GIVEN INFORMATION: Begin
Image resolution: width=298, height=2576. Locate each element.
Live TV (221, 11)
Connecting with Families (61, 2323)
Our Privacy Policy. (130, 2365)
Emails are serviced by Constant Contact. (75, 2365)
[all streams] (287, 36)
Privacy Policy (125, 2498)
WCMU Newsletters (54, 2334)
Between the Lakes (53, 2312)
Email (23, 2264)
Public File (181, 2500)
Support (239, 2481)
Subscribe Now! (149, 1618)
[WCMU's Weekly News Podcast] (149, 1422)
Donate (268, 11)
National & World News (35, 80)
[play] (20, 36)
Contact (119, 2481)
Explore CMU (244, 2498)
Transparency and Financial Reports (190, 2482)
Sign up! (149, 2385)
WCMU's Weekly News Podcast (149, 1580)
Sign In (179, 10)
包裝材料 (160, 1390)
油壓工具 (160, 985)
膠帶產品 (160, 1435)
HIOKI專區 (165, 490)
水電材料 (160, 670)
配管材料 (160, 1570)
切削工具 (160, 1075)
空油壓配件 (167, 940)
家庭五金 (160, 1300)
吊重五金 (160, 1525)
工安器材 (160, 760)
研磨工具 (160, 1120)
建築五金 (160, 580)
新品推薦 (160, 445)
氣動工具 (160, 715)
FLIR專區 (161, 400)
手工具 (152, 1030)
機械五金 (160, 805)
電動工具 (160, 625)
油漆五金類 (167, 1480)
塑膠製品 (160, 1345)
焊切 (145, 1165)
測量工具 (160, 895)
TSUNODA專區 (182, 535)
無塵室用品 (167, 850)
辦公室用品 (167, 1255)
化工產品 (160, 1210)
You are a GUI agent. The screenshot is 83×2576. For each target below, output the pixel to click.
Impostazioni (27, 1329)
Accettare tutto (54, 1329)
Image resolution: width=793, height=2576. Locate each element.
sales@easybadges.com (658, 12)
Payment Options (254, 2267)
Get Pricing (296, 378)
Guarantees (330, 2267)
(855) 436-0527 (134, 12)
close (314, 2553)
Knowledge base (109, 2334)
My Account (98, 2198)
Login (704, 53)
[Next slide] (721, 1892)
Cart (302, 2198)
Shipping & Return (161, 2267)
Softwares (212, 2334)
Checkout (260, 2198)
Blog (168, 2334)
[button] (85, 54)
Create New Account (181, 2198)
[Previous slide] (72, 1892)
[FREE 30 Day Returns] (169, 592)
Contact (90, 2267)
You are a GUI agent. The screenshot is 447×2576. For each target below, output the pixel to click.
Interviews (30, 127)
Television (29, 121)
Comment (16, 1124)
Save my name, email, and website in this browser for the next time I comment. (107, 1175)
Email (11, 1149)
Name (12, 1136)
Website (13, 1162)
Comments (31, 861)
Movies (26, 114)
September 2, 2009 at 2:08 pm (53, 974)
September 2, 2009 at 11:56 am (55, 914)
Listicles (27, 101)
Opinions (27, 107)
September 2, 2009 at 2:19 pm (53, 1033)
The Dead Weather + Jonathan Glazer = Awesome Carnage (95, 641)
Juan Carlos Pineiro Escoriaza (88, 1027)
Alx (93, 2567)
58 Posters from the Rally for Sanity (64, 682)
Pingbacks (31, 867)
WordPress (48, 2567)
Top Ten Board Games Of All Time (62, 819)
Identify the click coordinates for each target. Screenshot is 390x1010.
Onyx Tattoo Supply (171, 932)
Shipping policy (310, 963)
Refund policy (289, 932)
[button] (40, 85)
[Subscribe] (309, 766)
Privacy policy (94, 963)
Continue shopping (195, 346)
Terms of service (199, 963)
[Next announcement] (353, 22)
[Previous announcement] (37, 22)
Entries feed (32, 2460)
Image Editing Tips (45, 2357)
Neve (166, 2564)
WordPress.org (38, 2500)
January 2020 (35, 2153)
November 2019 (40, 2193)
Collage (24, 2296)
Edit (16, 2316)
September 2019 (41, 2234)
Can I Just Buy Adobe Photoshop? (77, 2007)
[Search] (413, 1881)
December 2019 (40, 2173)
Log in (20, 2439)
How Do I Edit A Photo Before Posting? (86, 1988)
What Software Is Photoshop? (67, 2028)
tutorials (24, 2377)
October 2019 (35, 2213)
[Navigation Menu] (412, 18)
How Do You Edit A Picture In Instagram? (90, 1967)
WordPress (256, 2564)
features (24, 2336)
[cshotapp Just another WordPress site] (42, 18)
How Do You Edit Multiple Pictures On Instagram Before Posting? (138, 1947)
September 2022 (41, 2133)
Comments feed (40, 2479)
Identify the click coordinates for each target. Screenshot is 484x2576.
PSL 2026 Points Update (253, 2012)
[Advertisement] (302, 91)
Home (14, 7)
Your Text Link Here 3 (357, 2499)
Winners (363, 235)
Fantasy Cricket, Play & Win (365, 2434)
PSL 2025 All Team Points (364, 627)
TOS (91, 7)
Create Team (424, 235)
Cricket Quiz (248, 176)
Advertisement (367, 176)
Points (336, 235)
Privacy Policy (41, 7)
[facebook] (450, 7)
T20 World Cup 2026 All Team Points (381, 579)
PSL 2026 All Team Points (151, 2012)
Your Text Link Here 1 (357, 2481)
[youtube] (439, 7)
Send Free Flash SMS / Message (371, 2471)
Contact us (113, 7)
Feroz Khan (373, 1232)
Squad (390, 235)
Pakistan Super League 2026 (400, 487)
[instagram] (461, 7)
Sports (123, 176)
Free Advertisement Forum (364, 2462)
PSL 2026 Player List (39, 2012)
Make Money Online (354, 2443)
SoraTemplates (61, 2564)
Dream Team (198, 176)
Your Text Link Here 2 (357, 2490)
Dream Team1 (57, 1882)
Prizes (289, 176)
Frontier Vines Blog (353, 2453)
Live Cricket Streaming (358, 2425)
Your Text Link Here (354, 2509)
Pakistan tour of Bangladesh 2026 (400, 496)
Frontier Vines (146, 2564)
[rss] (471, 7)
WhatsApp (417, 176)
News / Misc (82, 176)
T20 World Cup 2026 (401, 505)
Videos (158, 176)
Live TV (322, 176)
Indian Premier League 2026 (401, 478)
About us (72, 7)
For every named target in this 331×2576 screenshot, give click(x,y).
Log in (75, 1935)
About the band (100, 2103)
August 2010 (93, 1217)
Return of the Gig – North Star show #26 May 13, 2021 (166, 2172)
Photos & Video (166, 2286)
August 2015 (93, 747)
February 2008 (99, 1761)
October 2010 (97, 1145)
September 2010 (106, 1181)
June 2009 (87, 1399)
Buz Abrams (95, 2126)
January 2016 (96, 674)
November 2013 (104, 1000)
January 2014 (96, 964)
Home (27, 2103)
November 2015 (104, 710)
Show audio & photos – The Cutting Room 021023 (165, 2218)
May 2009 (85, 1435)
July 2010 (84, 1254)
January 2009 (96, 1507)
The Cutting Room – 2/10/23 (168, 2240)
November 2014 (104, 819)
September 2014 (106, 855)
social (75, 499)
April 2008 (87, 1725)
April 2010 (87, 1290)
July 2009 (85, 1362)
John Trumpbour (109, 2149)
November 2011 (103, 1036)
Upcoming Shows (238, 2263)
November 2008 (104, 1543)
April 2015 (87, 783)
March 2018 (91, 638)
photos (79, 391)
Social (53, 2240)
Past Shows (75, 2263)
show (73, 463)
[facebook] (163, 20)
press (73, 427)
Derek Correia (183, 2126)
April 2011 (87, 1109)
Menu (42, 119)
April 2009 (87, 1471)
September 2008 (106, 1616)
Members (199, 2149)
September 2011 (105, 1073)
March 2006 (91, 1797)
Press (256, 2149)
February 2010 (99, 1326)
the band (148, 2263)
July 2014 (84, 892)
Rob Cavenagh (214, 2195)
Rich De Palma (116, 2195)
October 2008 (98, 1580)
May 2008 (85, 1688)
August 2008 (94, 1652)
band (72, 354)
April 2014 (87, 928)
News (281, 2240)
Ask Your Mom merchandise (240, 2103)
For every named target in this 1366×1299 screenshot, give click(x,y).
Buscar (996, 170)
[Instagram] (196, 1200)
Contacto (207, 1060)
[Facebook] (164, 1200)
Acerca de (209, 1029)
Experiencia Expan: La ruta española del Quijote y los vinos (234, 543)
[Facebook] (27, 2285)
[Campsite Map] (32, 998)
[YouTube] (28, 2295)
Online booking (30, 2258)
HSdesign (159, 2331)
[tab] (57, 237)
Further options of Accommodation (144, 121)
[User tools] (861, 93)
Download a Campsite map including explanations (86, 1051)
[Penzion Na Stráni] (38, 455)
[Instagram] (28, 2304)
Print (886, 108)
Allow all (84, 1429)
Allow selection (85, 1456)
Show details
GIVEN INFORMATION: End
§ **WHAT THE EXERCISE ASKS**
Show every line above in which the word "Cutting" occurs.

§ **RESPONSE TO THE TASK**
Show audio & photos – The Cutting Room 021023 (165, 2218)
The Cutting Room – 2/10/23 (168, 2240)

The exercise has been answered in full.